Sometimes I feel sympathy for Con in his campaign to remove them from the face of the Earth.

(* And, in my opinion, the strain resulting from attempting to get anything else, for instance a matchbox, into the house could well cause it to fail at the joints).

25th Dec 2012, 12:39
Many thanks all, for your kind replies.

After throwing out the first, extremely smelly, parsnip, I am well into the second one, three meals so far, with no odour, no ill effects, and cooking well at fifteen minutes in boiling water.

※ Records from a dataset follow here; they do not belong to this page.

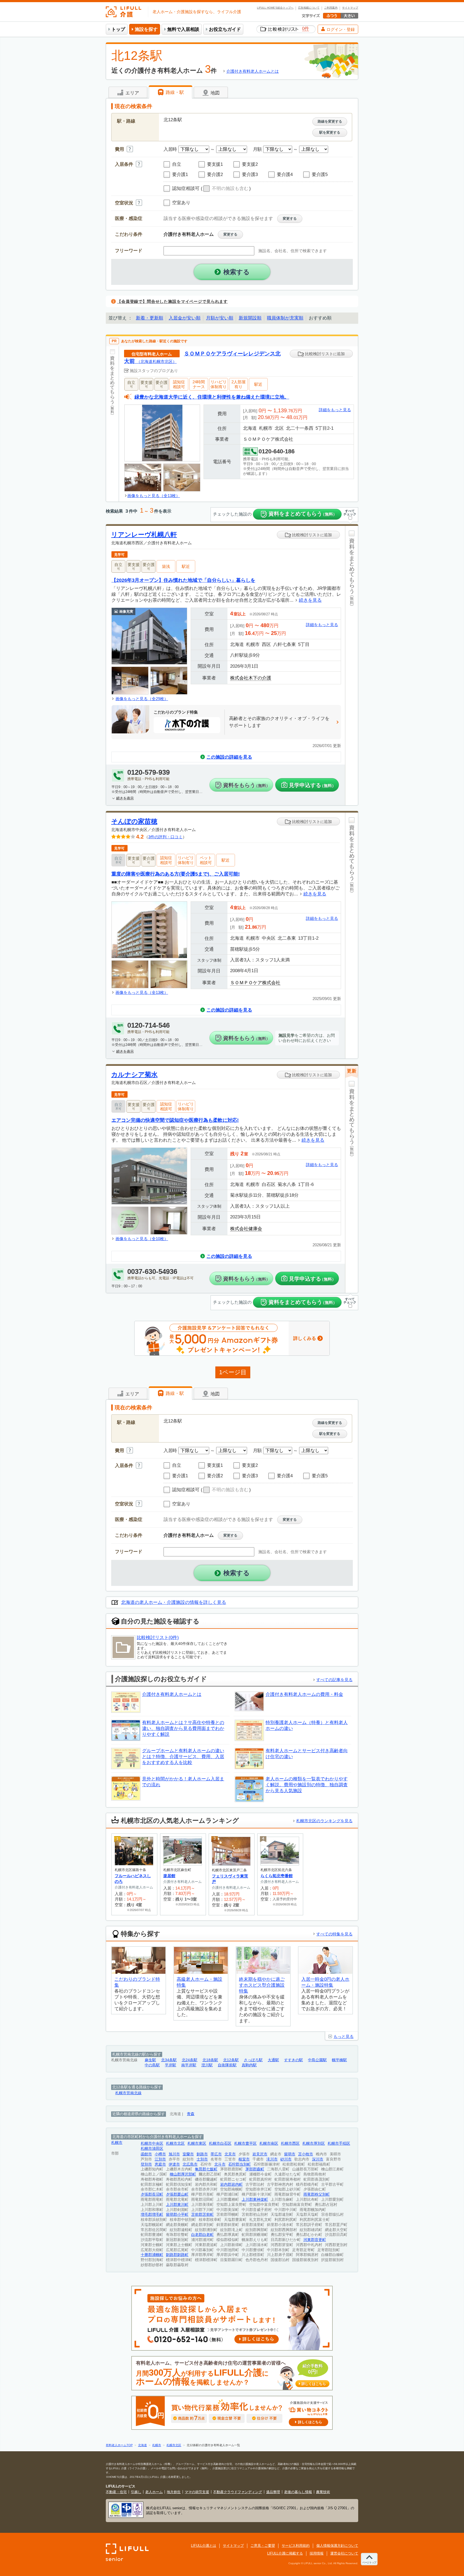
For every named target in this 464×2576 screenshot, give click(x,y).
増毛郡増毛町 (152, 2215)
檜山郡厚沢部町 (183, 2174)
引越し (136, 2492)
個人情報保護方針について (337, 2546)
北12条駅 (231, 2060)
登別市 (146, 2164)
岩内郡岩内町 (231, 2184)
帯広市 (216, 2154)
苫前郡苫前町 (202, 2215)
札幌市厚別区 (313, 2143)
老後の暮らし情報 (298, 2492)
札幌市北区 (175, 2143)
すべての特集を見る (334, 1934)
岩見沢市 (259, 2154)
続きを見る (310, 600)
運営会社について (344, 2553)
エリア (131, 92)
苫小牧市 (305, 2154)
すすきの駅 (293, 2060)
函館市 (146, 2154)
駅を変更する (329, 132)
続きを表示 (125, 798)
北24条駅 (189, 2060)
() (226, 188)
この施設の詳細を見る (229, 757)
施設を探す (146, 29)
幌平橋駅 (339, 2060)
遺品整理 (273, 2492)
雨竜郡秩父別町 (316, 2194)
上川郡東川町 (177, 2205)
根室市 (244, 2159)
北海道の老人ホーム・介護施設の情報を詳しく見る (173, 1602)
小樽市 (160, 2154)
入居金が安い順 (185, 318)
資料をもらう (246, 785)
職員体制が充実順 (285, 318)
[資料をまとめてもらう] (112, 424)
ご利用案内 (331, 7)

So either it's from a different batch or else there's something extremely funny happened to the first one, like it's been logged into pprune?

25th Dec 2012, 21:29
I ended up with butternut squash....

25th Dec 2012, 22:40
I ended up with butternut squash....

You should be more careful where you sit then.

tony draper
25th Dec 2012, 22:42
There were roast Parsnips on our table today,they were untouched by me,I shall go to my reward never tasting another parsnip,roast or otherwise,how anybody can condemn spouts in a universe where parsnips exist is beyond me.

25th Dec 2012, 23:12
Persia - as Mads Dad has said, be sure to take out the woody core of the parsnip, after that roast in oil or butter, 25 to 30 minutes.

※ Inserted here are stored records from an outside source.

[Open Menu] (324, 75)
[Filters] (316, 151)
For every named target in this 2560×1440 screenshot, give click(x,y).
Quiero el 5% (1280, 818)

Alternativly, remove core, chop to approx. one inch cubes, boil until soft then mash with butter and pepper.

Clare Prop
26th Dec 2012, 12:34
mmm Parsnips. Deep fried like chips or boiled and mashed with spuds, carrots and lots of butter. :ok:

One thing I know from my veg packing days, the worst ones get bagged, always buy loose and wash well! It's also possible there was some wild garlic where it was growing and the parsnips got tainted. Happens to cows milk as well.

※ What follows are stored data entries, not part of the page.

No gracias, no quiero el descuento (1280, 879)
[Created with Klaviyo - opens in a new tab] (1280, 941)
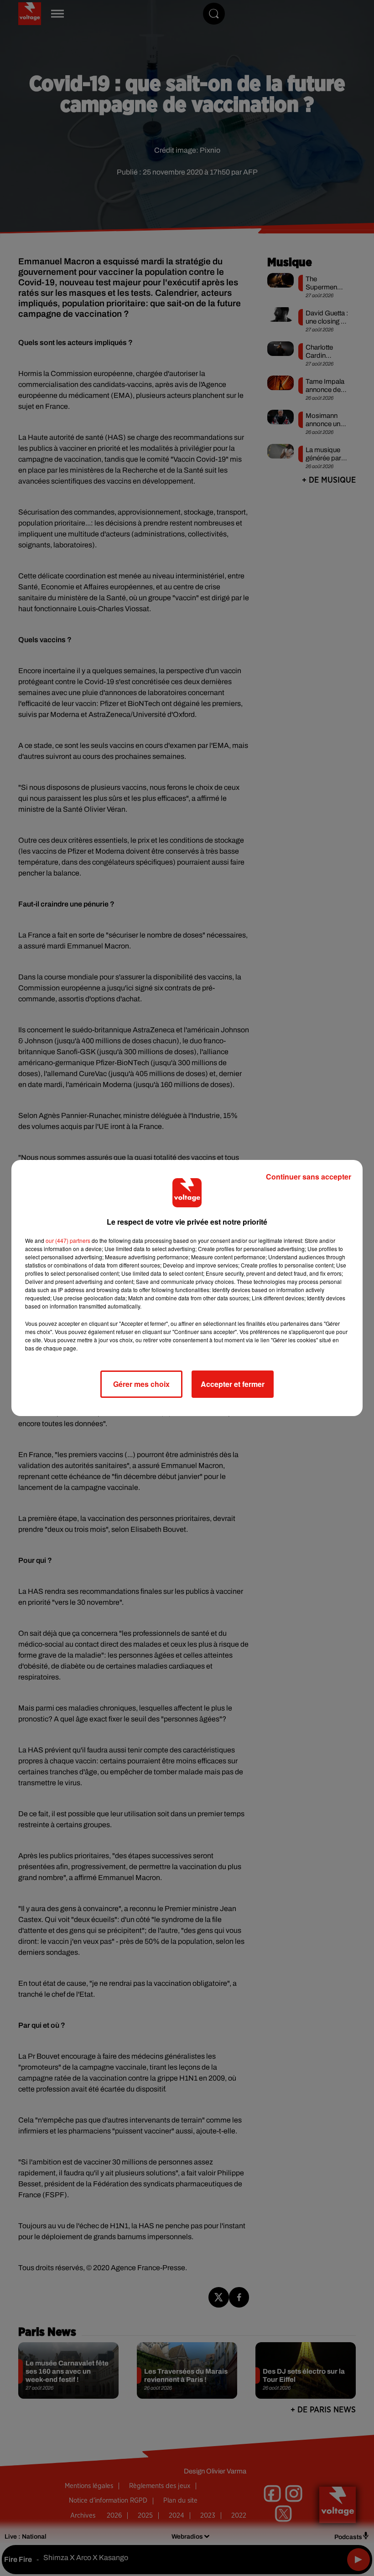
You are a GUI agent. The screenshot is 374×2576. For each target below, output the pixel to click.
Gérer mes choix (141, 1384)
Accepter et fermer (233, 1384)
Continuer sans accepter (308, 1176)
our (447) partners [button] (68, 1240)
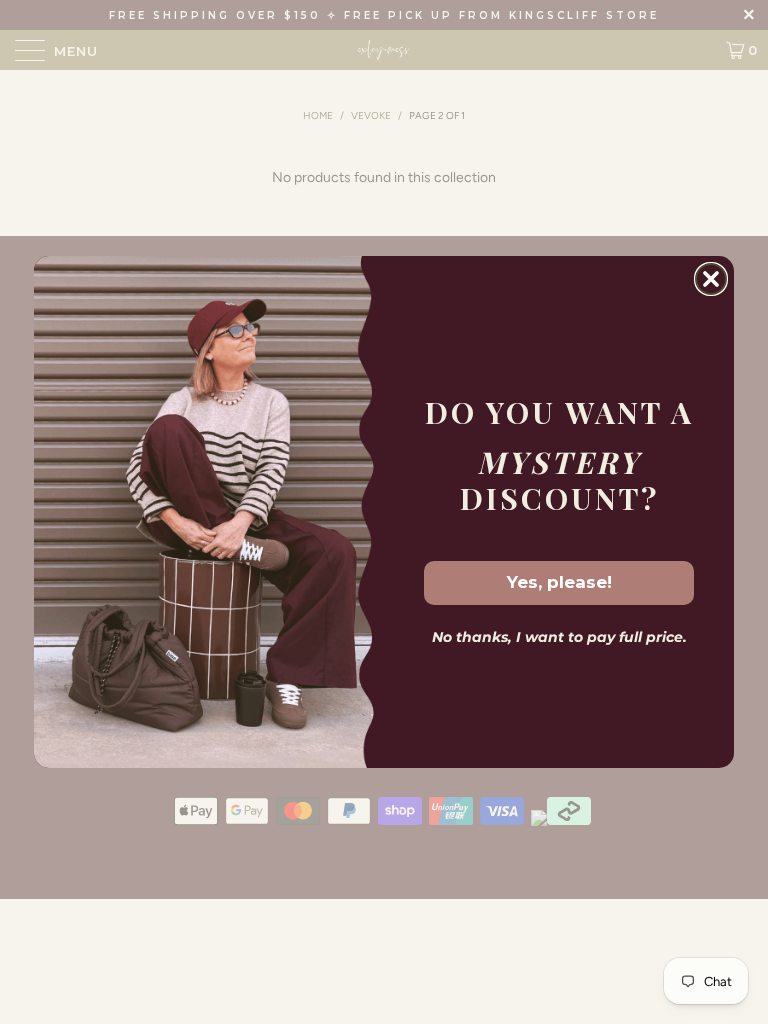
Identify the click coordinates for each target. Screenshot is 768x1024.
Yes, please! (559, 582)
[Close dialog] (711, 279)
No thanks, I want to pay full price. (559, 637)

Brussels Sprouts are an abomination, as is all green food! :yuk::yuk::yuk::yuk::yuk::yuk::yuk::yuk::yuk:POISON !!!:yuk:

26th Dec 2012, 13:40
It's not the smell of them I object to, it's the sound they make. I prefer a quiet vegetable, like the kohl rabi.

26th Dec 2012, 15:23
One thing I know from my veg packing days, the worst ones get bagged, always buy loose and wash well!

:D :D :D

Thanks Clare !!! Nice to have a professional opinion !!!

wings folded
26th Dec 2012, 15:42
It's been a while since I stirred up con pilot, and this seems like a good moment.

Brussel sprouts

Only buy them after the first frosts. Buy them from a local producer; never from a supermarket. Choose small ones.. Peel off the first two layers of leaf. Remove the hard stalk, and make a cross cut in the heel of the beastie. Boil for a few minutes in a large pan, drain and reboil till they are done. While all of that is going on, stew some red onions with bacon shreds (known as lardons to some, smoked is even better).

Whack all of it into a frying pan with a large knob of butter, and warm until the butter melts. A degree of salt and a stupid amount of pepper is called for.

The taste is fine, delicate; the dreaded aftermath flatulence is not a factor, and according to those who waste their lives following such issues, there are antioxydant, or soemething like that, properties which are, it would seem, good for you.

Couldn't give a shit about the latter, they just taste good done this way.